Tech Off Thread
12 postsForum Read Only
This forum has been made read only by the site admins. No new threads or comments can be added.
LINQ Where; fold vs bind...

Hello!
This post refers to some Going Deep videos...
Greg told in his video about shape, wrap and roll.
LINQ Select many is "wrap" and Aggregate is "roll", right?
LINQ Where have this kind of signature:
public static IEnumerable<TSource> Where<TSource>(this IEnumerable<TSource> source, Func<TSource, bool> predicate)
So... As Bart said in his video, "where" could be done with SelectMany.
 public static IEnumerable<TResult> SelectMany<TSource, TResult>(this IEnumerable<TSource> source, Func<TSource, IEnumerable<TResult>> selector);
I'll try...It will be something like this:
return source.SelectMany(s => Enumerable.Repeat(s, predicate(s) ? 1 : 0));
But.... as Ralf said in his video, "where" could be done with Aggregate.
 public static TAccumulate Aggregate<TSource, TAccumulate>(this IEnumerable<TSource> source, TAccumulate seed, Func<TAccumulate, TSource, TAccumulate> func);
I'll try...It will be something like this:
return source.Aggregate((a, s) => predicate(s) ? a.Concat(Enumerable.Repeat(s, 1)):a);
Now... Can we do Aggregate with SelectMany?
No? Can you prove it?
It shouldn't be possible, as monads are about shap, wrap (=bind, here: SelectMany) and roll (here: Aggregate)?
SelectMany seems to be easy to do with Aggregate:
return source.Aggregate((a, s) => a.Concat(selector(s)));
Am I cheating here by using Concat? That will aggregate again inside the same container(monad). Will it use SelectMany inside?
I could do SelectMany with Aggregate by exiting the monad and go back again (so I will cause the side effect to exit the monad and break the continuation), right? So:
// SelectMany: M<A> > (A > M<B>) > M<B> // Aggregate: M<A> > B > (B > A > B) > B // Aggregate (if accumulator would be type of M<B>): M<A> > M<B> > (M<B> > A > M<B>) > M<B> // this Aggregate without initial value: M<A> > (M<B> > A > M<B>) > M<B> // This is very near to select many, you can handle the extra parameter in the inner func as you like...
So I can use IEnumerable<T> as accumulator (or could even a Func<...>). On the other hand, LINQmethods are not pure... e.g. SelectMany is not pure monadic bind: it has some overloads.

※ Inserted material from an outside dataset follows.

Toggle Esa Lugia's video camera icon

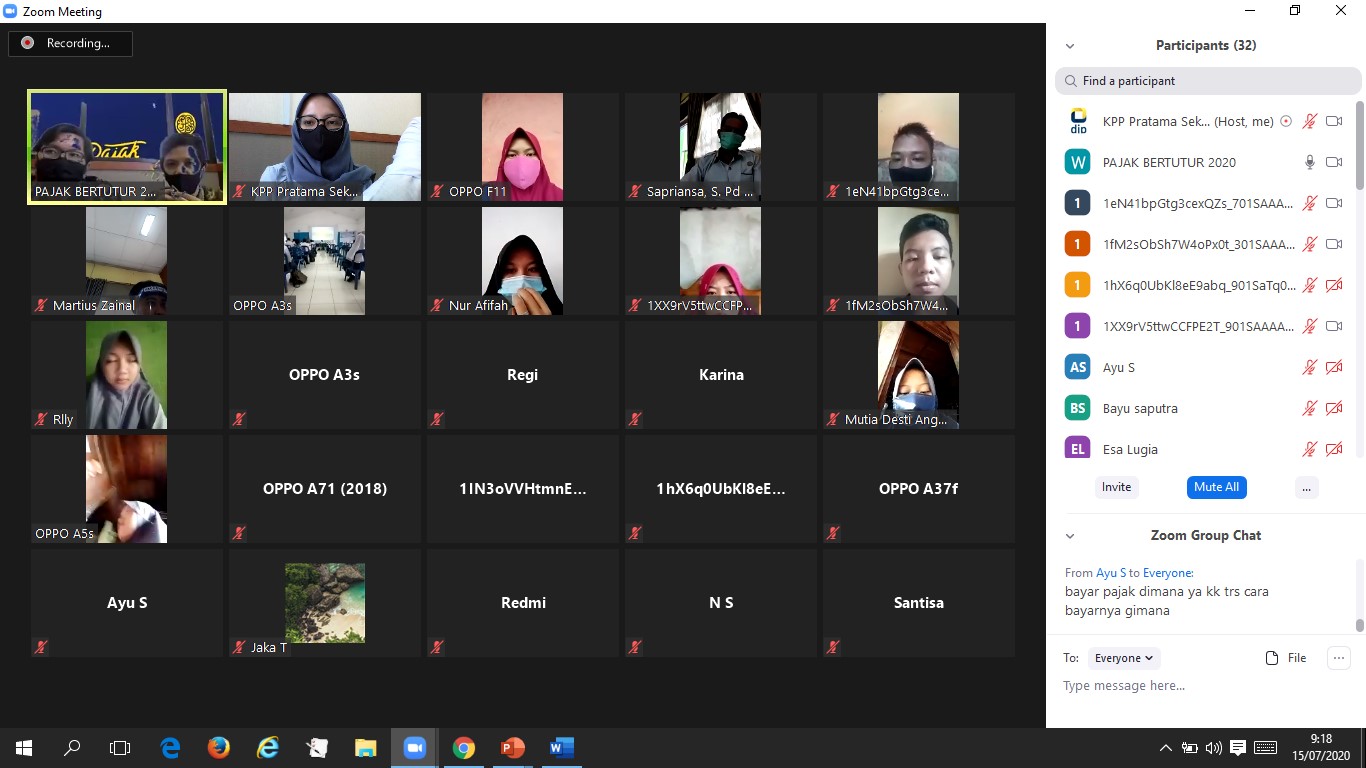click(1333, 449)
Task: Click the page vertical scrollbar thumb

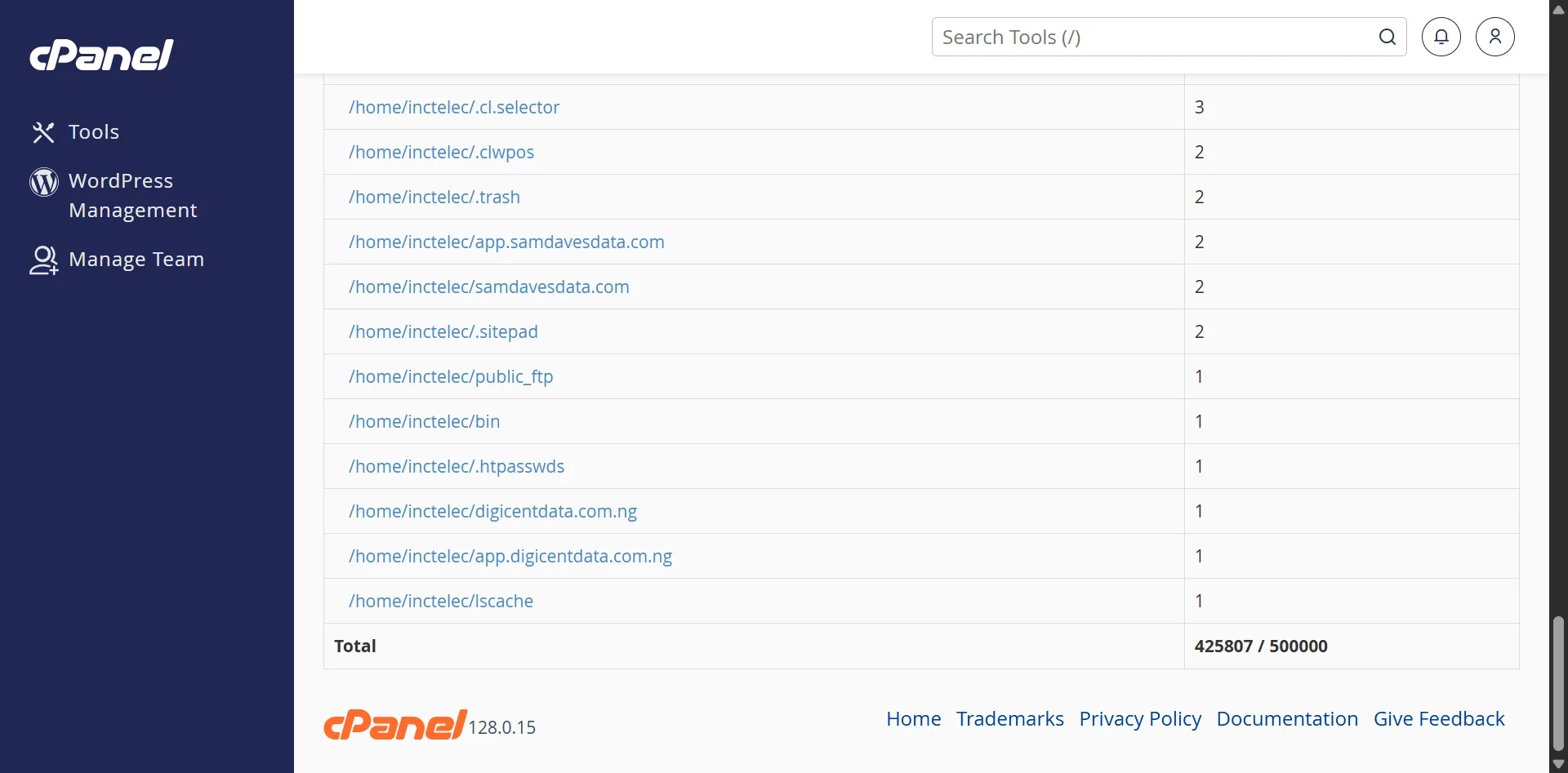Action: click(x=1558, y=684)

SelectMany seems to be easy to do with Aggregate:
1return
source.Aggregate(Enumerable.Empty<TResult>(), (a, s) => a.Concat(selector(s)));
Am I cheating here by using Concat? Will it use SelectMany inside?
What is 'selector(s)' here?
In your post, 'predicate(s)' and 'selector(s)' are placeholders for code that isn't yet written, correct?
return source.Aggregate(Enumerable.Empty<TResult>(), (a, s) => a.Concat(selector(s)));
Your seed here is an empty enumerable, so this is equivalent to
return source.Aggregate((a, s) => selector(s));
This theoretical 'selector(s)' bothers me. Let's use real code instead to insure we're on the same page and understand each other.
return source.Aggregate((a, s) => s.StartsWith("A"));
The specified function ('selector(s)') is used to select the result value. The result values are a selectmany subset (e.g. StartsWith("A")). These result values are accumulated and returned. There is nothing extra required.
LINQ is a monad. The two basic concepts about a monad is that it's (1) a sequence of operations and (2) there's a context that flows from operation to operation.
There is a keyword that is used in LINQ that you seem to be seeking to understand. Research 'yield' & 'yield return' to find out how the monad is reentrant (2) so that selectmany operations work with functions such as Aggregate. It is the context that is free to flow from operation to operation which are all embedded in a single call.
Is this helpful? I'm guessing at what you are looking for here.
Best wishes.
My favorite online LINQ reference:
http://code.msdn.microsoft.com/101LINQSamples3fb9811b
definitions:

Maybe I wasn't clear...
The "predicate(s)" is just anything that holds the definition of the Where predicate:
Func<TSource, bool> predicate
The "selector(s)" is just anything that holds the definition of the SelectMany selector:
Func<TSource, IEnumerable<TResult>> selector
The concrete implementation doesn't matter.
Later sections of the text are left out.